- DESCRIPTION OF THE TASK -
Filter the listing below, copying every line in which the word "Guide" appears.

- AVAILABLE DATA -
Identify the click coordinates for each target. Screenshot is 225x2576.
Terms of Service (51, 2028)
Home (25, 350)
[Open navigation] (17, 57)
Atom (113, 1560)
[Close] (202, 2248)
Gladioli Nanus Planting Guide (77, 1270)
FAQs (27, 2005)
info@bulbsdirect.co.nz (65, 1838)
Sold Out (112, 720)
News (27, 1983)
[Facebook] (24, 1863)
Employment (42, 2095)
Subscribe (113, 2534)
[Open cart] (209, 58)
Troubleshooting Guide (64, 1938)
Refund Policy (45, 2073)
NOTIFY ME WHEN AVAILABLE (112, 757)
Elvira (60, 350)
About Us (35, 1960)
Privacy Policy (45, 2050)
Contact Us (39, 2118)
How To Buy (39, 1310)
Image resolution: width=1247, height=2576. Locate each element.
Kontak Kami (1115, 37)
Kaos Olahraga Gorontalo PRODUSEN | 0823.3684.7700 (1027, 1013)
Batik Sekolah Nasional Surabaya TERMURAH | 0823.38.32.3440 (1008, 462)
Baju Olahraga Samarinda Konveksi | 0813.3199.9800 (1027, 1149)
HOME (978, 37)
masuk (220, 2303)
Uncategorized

- EXERCISE RESULT -
Gladioli Nanus Planting Guide (77, 1270)
Troubleshooting Guide (64, 1938)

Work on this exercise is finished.